--- Provided material ---

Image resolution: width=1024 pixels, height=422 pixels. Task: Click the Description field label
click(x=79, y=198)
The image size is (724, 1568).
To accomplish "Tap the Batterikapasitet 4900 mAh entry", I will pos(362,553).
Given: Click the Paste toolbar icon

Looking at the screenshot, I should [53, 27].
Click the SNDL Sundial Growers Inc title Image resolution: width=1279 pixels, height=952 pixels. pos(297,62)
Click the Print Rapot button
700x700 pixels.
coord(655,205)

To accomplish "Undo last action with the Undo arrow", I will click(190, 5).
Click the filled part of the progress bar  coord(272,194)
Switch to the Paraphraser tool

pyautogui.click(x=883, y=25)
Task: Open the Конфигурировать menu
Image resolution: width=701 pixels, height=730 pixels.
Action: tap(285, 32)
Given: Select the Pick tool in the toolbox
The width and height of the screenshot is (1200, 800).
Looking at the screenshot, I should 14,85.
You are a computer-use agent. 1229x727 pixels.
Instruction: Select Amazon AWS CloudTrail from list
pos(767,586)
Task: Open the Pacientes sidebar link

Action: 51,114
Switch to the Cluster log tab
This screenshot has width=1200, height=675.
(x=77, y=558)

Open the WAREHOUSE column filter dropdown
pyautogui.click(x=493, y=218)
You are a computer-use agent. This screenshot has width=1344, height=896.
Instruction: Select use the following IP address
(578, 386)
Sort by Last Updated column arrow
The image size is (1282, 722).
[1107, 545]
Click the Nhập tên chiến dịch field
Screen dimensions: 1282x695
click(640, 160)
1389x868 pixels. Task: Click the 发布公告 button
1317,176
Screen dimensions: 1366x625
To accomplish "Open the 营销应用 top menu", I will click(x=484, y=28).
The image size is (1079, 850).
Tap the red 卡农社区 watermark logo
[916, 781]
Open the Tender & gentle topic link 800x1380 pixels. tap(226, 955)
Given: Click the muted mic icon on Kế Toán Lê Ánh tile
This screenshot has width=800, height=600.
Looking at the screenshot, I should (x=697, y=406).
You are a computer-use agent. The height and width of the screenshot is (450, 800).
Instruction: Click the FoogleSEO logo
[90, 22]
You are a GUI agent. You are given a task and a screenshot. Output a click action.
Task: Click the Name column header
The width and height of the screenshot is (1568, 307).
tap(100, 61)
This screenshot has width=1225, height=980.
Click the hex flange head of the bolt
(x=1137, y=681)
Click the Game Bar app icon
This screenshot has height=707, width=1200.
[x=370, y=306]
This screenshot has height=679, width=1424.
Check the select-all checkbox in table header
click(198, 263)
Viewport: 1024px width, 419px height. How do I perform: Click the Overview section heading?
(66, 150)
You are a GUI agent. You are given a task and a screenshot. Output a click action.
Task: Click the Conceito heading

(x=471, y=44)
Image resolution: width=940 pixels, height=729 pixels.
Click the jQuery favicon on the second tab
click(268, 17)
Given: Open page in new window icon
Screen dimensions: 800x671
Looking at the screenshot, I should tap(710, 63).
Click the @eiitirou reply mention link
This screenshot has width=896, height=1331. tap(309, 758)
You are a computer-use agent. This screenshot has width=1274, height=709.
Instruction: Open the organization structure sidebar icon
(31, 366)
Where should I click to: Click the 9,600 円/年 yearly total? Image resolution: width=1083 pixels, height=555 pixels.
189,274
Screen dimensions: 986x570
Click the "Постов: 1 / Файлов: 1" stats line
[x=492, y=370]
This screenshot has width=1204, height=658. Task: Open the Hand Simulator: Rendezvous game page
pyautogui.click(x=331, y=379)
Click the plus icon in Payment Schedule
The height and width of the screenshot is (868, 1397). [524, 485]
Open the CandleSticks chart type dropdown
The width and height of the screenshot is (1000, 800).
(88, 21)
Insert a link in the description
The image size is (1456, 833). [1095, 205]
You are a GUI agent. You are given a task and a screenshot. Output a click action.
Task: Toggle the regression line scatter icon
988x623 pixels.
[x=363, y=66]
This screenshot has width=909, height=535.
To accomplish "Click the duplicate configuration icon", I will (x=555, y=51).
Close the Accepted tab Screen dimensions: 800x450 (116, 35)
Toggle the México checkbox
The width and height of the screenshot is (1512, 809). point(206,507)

---

- [Task statement] Reproduce every row above, changing each "computer-use agent" to "screen-control agent" and leaving all other text as it is.

- [Exercise output]
Image resolution: width=1024 pixels, height=422 pixels. Task: Click the Description field label
click(x=79, y=198)
The image size is (724, 1568).
To accomplish "Tap the Batterikapasitet 4900 mAh entry", I will pos(362,553).
Given: Click the Paste toolbar icon

Looking at the screenshot, I should [53, 27].
Click the SNDL Sundial Growers Inc title Image resolution: width=1279 pixels, height=952 pixels. pos(297,62)
Click the Print Rapot button
700x700 pixels.
coord(655,205)

To accomplish "Undo last action with the Undo arrow", I will click(190, 5).
Click the filled part of the progress bar  coord(272,194)
Switch to the Paraphraser tool

pyautogui.click(x=883, y=25)
Task: Open the Конфигурировать menu
Image resolution: width=701 pixels, height=730 pixels.
Action: tap(285, 32)
Given: Select the Pick tool in the toolbox
The width and height of the screenshot is (1200, 800).
Looking at the screenshot, I should 14,85.
You are a screen-control agent. 1229x727 pixels.
Instruction: Select Amazon AWS CloudTrail from list
pos(767,586)
Task: Open the Pacientes sidebar link

Action: 51,114
Switch to the Cluster log tab
This screenshot has width=1200, height=675.
(x=77, y=558)

Open the WAREHOUSE column filter dropdown
pyautogui.click(x=493, y=218)
You are a screen-control agent. This screenshot has width=1344, height=896.
Instruction: Select use the following IP address
(578, 386)
Sort by Last Updated column arrow
The image size is (1282, 722).
[1107, 545]
Click the Nhập tên chiến dịch field
Screen dimensions: 1282x695
click(640, 160)
1389x868 pixels. Task: Click the 发布公告 button
1317,176
Screen dimensions: 1366x625
To accomplish "Open the 营销应用 top menu", I will click(x=484, y=28).
The image size is (1079, 850).
Tap the red 卡农社区 watermark logo
[916, 781]
Open the Tender & gentle topic link 800x1380 pixels. tap(226, 955)
Given: Click the muted mic icon on Kế Toán Lê Ánh tile
This screenshot has width=800, height=600.
Looking at the screenshot, I should (x=697, y=406).
You are a screen-control agent. The height and width of the screenshot is (450, 800).
Instruction: Click the FoogleSEO logo
[90, 22]
You are a GUI agent. You are given a task and a screenshot. Output a click action.
Task: Click the Name column header
The width and height of the screenshot is (1568, 307).
tap(100, 61)
This screenshot has width=1225, height=980.
Click the hex flange head of the bolt
(x=1137, y=681)
Click the Game Bar app icon
This screenshot has height=707, width=1200.
[x=370, y=306]
This screenshot has height=679, width=1424.
Check the select-all checkbox in table header
click(198, 263)
Viewport: 1024px width, 419px height. How do I perform: Click the Overview section heading?
(66, 150)
You are a GUI agent. You are given a task and a screenshot. Output a click action.
Task: Click the Conceito heading

(x=471, y=44)
Image resolution: width=940 pixels, height=729 pixels.
Click the jQuery favicon on the second tab
click(268, 17)
Given: Open page in new window icon
Screen dimensions: 800x671
Looking at the screenshot, I should tap(710, 63).
Click the @eiitirou reply mention link
This screenshot has width=896, height=1331. tap(309, 758)
You are a screen-control agent. This screenshot has width=1274, height=709.
Instruction: Open the organization structure sidebar icon
(31, 366)
Where should I click to: Click the 9,600 円/年 yearly total? Image resolution: width=1083 pixels, height=555 pixels.
189,274
Screen dimensions: 986x570
Click the "Постов: 1 / Файлов: 1" stats line
[x=492, y=370]
This screenshot has width=1204, height=658. Task: Open the Hand Simulator: Rendezvous game page
pyautogui.click(x=331, y=379)
Click the plus icon in Payment Schedule
The height and width of the screenshot is (868, 1397). [524, 485]
Open the CandleSticks chart type dropdown
The width and height of the screenshot is (1000, 800).
(88, 21)
Insert a link in the description
The image size is (1456, 833). [1095, 205]
You are a GUI agent. You are given a task and a screenshot. Output a click action.
Task: Toggle the regression line scatter icon
988x623 pixels.
[x=363, y=66]
This screenshot has width=909, height=535.
To accomplish "Click the duplicate configuration icon", I will (x=555, y=51).
Close the Accepted tab Screen dimensions: 800x450 (116, 35)
Toggle the México checkbox
The width and height of the screenshot is (1512, 809). point(206,507)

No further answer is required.